* BEGIN Given records *
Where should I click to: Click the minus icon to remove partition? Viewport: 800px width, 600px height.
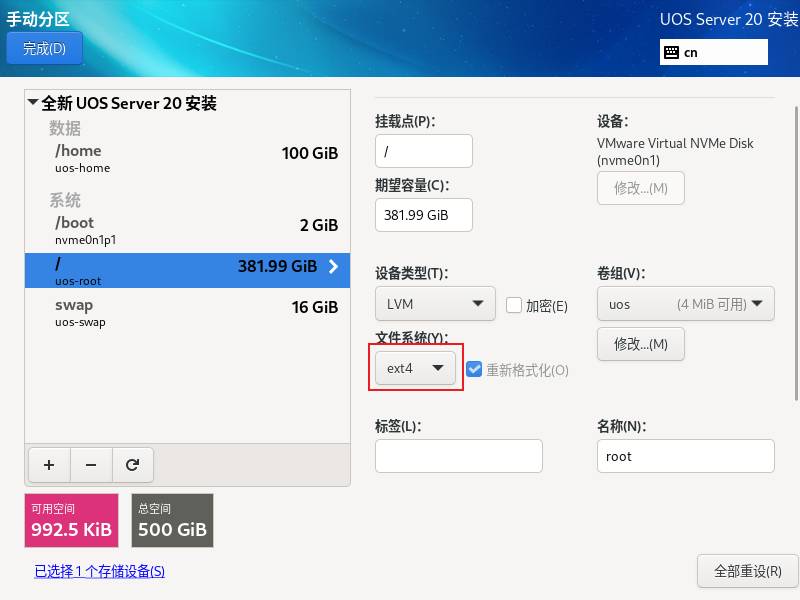click(x=91, y=464)
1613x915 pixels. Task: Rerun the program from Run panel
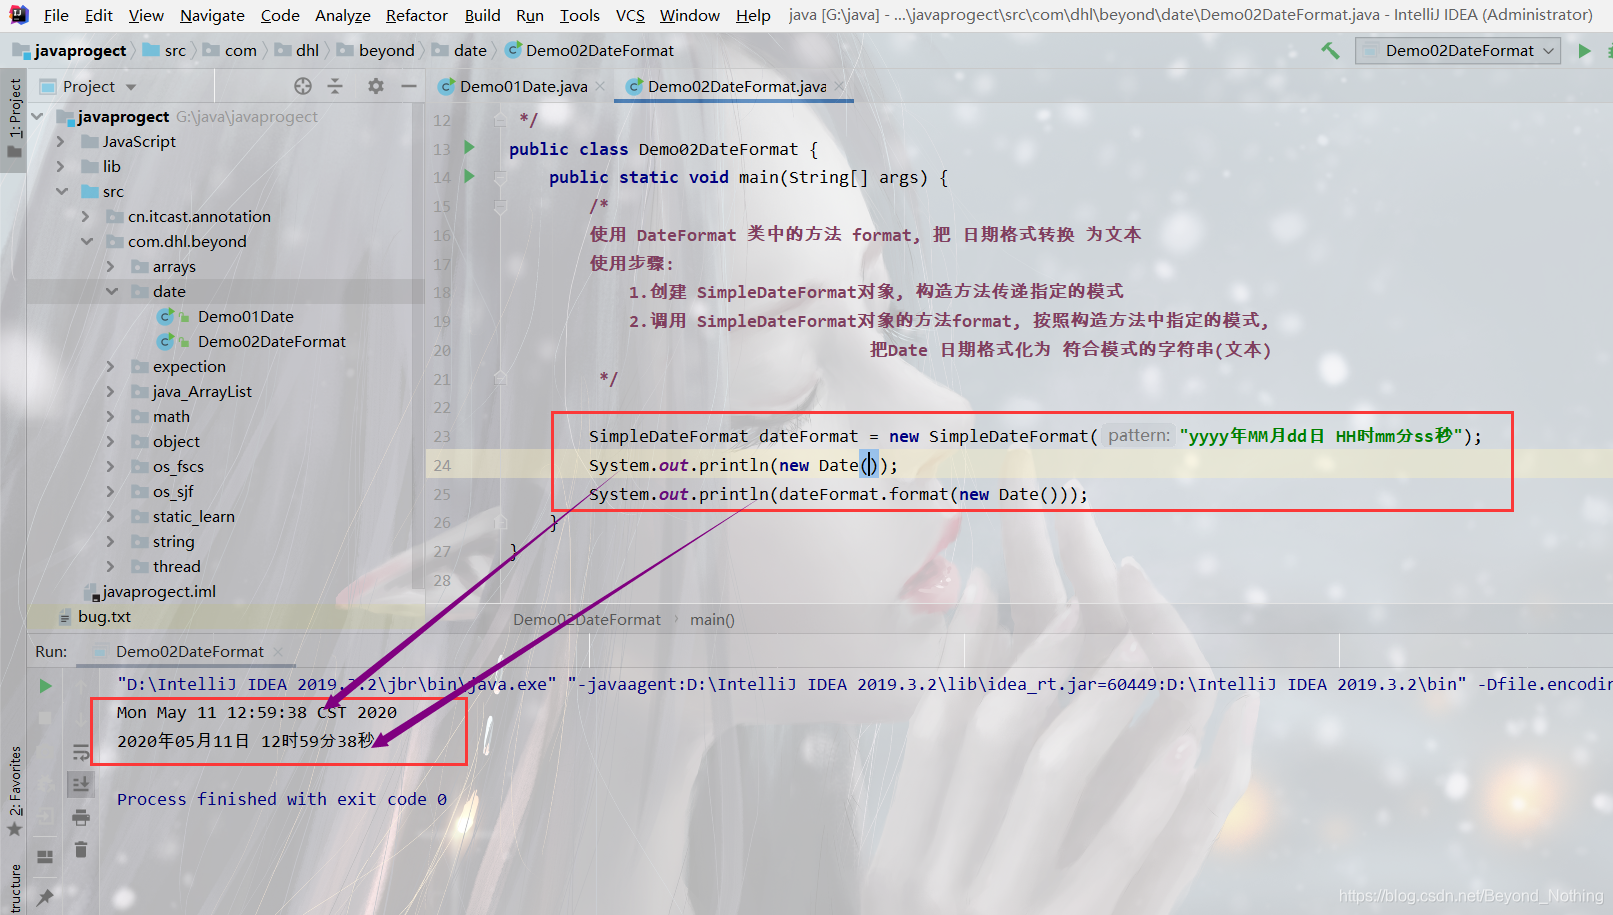pos(44,686)
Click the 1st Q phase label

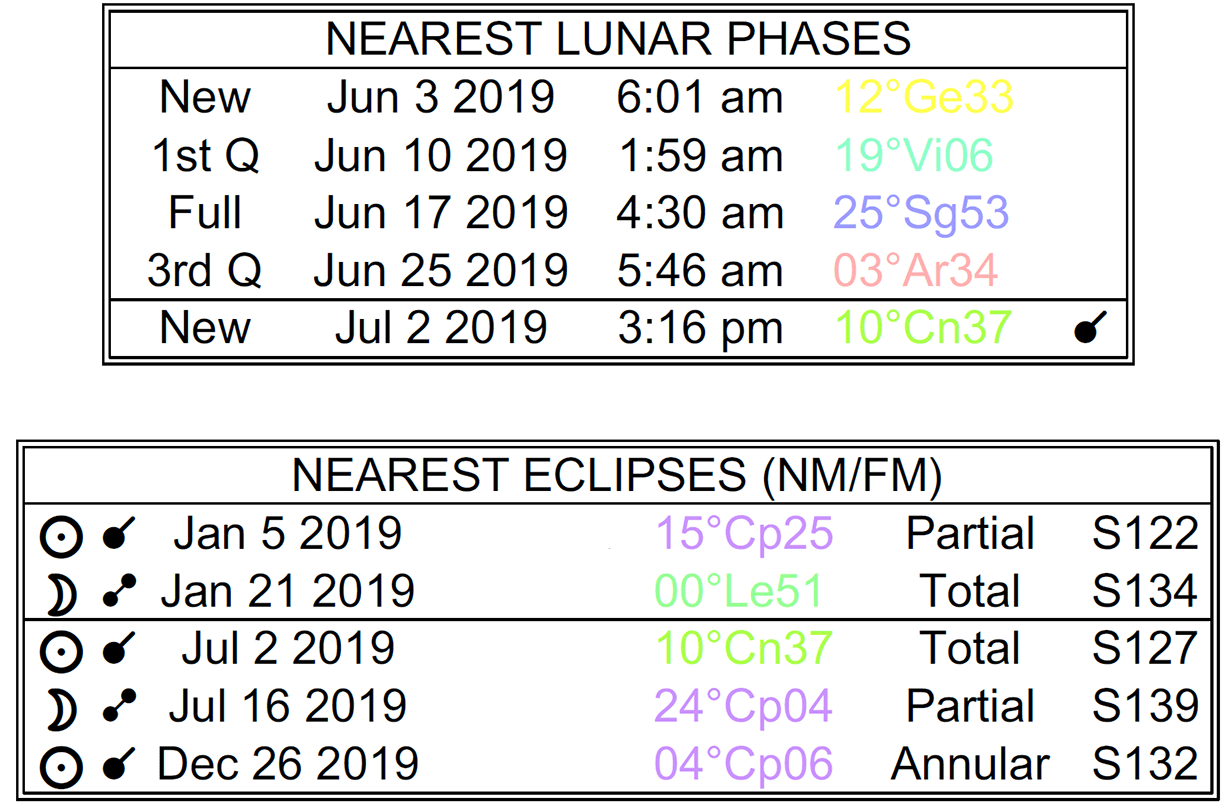(x=205, y=156)
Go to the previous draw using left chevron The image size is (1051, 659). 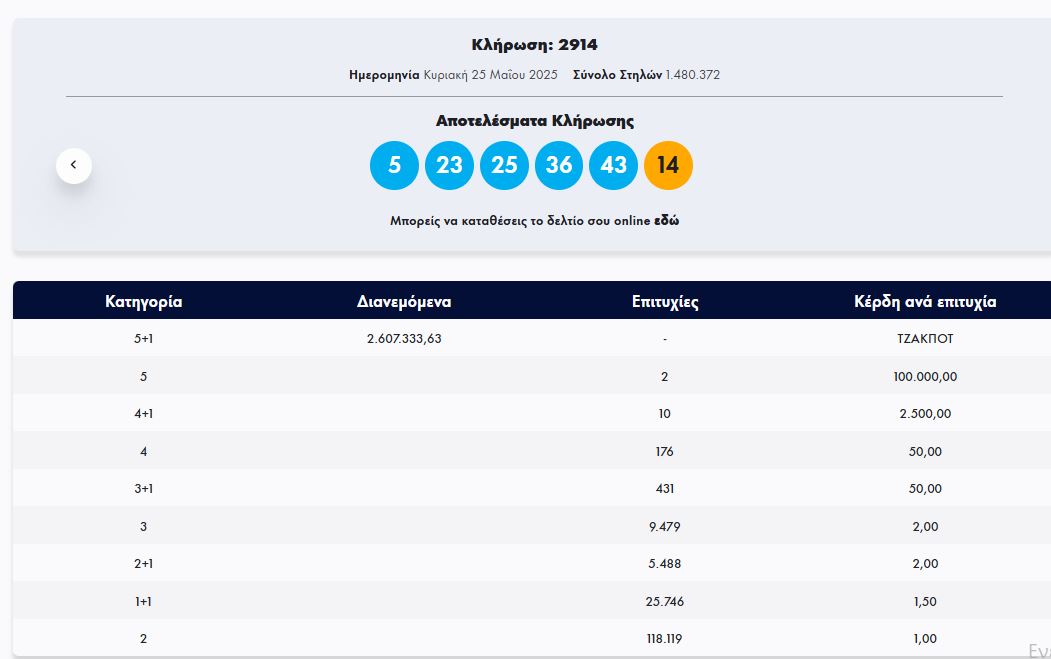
* END Given records *
* **Aim**
Convert the lines above into a Markdown table with the columns "No." and "Line text," giving each non-blank line its own numbered row. Omit the pictures from the table.

* **Answer for the task**
| No. | Line text |
|---|---|
| 1 | Where should I click to: Click the minus icon to remove partition? Viewport: 800px width, 600px height. |
| 2 | click(x=91, y=464) |
| 3 | 1613x915 pixels. Task: Rerun the program from Run panel |
| 4 | pos(44,686) |
| 5 | Click the 1st Q phase label |
| 6 | (x=205, y=156) |
| 7 | Go to the previous draw using left chevron The image size is (1051, 659).  |